Hawaii attempts to make record-breaking peace sign
6,000 attempt to break world record
Following in the message of peace that Martin Luther King Jr. stood for, 6,000 people are needed to create the world's largest human peace sign at Kapiolani Park on Monday.
It's more than a project for the man behind the effort, it's become personal. Eric Butler says in the year since he began planning for the record, the project has taken on a life of its own.
"It just started out to be a fun thing," said Butler. "A lot of people are just going to show up so I have absolutely no idea how many people are actually really going to show up,"
Butler is planning on creating the world's largest human peace sign using the large field at Kapiolani Park. The current record is held by 5,814 people in Ithaca, New York. Butler is aiming for 6,000 peace-loving bodies to gather at the park at noon Monday.
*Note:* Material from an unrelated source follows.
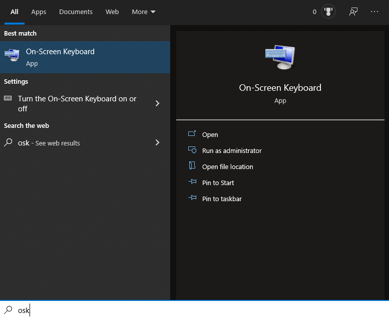
Task: Click the Run as administrator shield icon
Action: pyautogui.click(x=192, y=150)
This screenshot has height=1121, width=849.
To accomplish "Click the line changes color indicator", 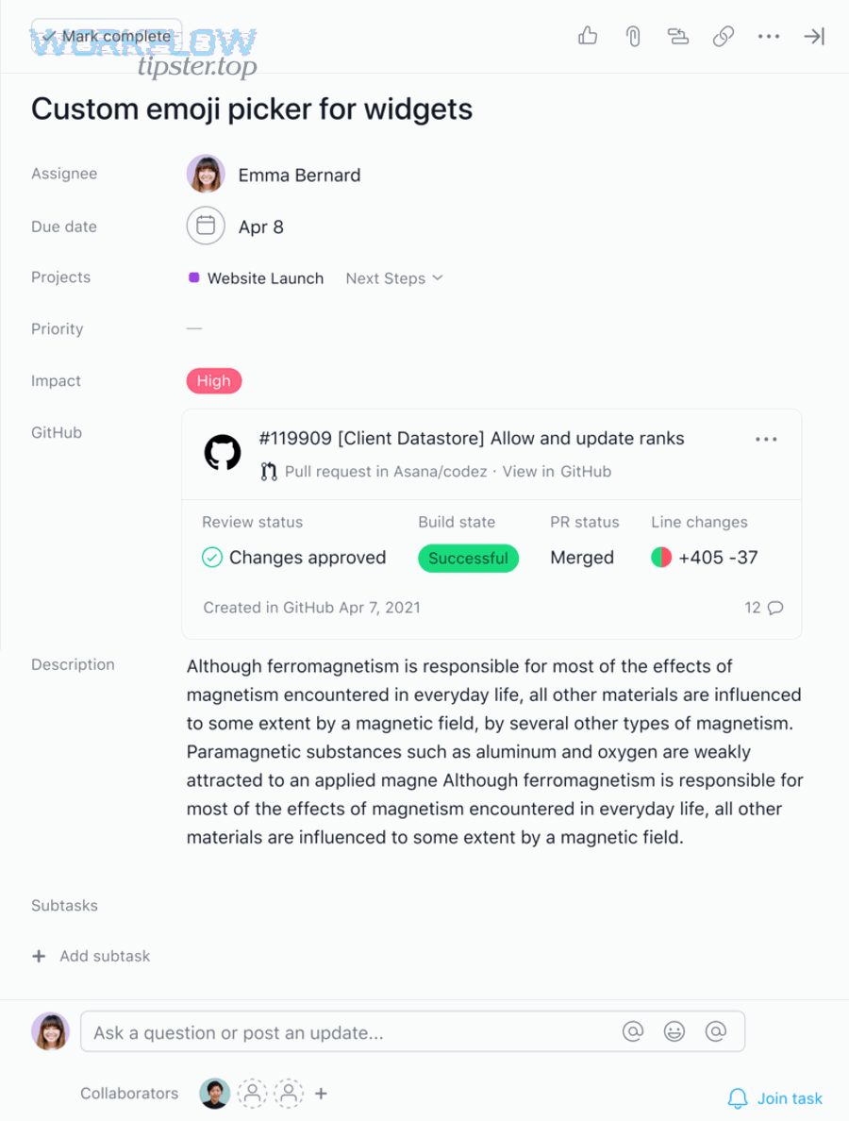I will tap(661, 558).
"That's more of what it is all about. Each individual standing up here is actually standing up for world peace," said Butler.
Butler and his non-profit organization, World Peace Plan, sees this as a launching pad for bigger plans to raise global consciousness about peace - creating a human peace sign in India next, then Japan, Rio, Morocco, eventually Gaza.
Butler said the recent shooting at Sandy Hook Elementary School seems to have triggered an emotional appeal for peace for many. He said he's seen a surge in support since then.
"It's time for world peace," said Butler.
And he's inviting everyone who comes to view tomorrow's Martin Luther King Jr. Day Parade to follow the final float to Kapiolani Park.
The plan is to have people gather starting at 11am. A helicopter will take the aerial photo at noon.
It takes the Guinness officials anywhere from three weeks to three months to confirm a world record. Whether or not a record is broken, Butler hopes to make a statement of peace.